Pitt Research Professor Isabel Beck Elected to National Academy of Education

Issue Date: 
April 14, 2008


Isabel L. Beck, emeritus professor in the University of Pittsburgh School of Education and senior scientist in Pitt’s Learning Research and Development Center (LRDC), has been elected to the National Academy of Education (NAEd).

“The academy is the highest-level body devoted to supporting and maintaining the very best educational research,” said Alan Lesgold, School of Education dean. “This is truly U. S. education’s highest honor, and we are extremely fortunate to have it bestowed on one of our best and dearest colleagues. Among the approximately 200 members of the academy are Pitt colleagues Bob Glaser, Jim Greeno, Lauren Resnick, and now Isabel.”
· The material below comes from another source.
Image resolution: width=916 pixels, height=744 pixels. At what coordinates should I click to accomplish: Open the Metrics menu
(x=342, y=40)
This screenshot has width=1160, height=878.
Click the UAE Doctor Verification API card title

Beck was an elementary school teacher before beginning her distinguished academic career. Internationally known for her research in reading, Beck has engaged in extensive research on decoding, vocabulary, and comprehension and has published more than 100 articles and several books. Bringing Words to Life: Robust Vocabulary Instruction (The Guilford Press, 2002), with Margaret G. McKeown and Linda Kucan, has become a best seller.

Among Beck’s publications are Making Sense of Phonics: The Hows and Whys (The Guilford Press, 2005); Improving Comprehension With Questioning the Author: A Fresh and Expanded View of a Powerful Approach (Theory and Practice, 2006), with McKeown; and Creating Robust Vocabulary: Frequently Asked Questions and Extended Examples (The Guilford Press, May 2008), with McKeown and Kucan, which responds to readers’ feedback and interest by providing more examples and day-to-day strategies.
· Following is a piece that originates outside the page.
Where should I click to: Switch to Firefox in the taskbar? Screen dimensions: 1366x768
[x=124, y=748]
Her numerous awards include the National Reading Conference’s 1988 Oscar S. Causey Award for outstanding research and the 2000 Contributing Researcher Award from the American Federation of Teachers for “bridging the gap between research and practice,” which is Beck’s hallmark. In 1995, she was inducted into the International Reading Association’s Reading Hall of Fame and received its William S. Gray Award in 2002.

Beck earned her degrees in education—the Bachelor of Science in 1953, the Master of Science in 1963, and the Ph.D. in 1973—all at the University of Pittsburgh.

The NAEd is dedicated to the advancement of the highest quality education research and its use in policy formulation and practice. Founded in 1965, the academy consists of up to 200 U.S. members and up to 25 foreign associates who are elected on the basis of outstanding scholarship or outstanding contributions to education. Since its establishment, the academy has undertaken numerous commissions and study panels that typically include both NAEd members and other scholars with expertise in a particular area of inquiry.

The next annual meeting of the academy will be held at the University of Washington in Seattle Oct. 17-18.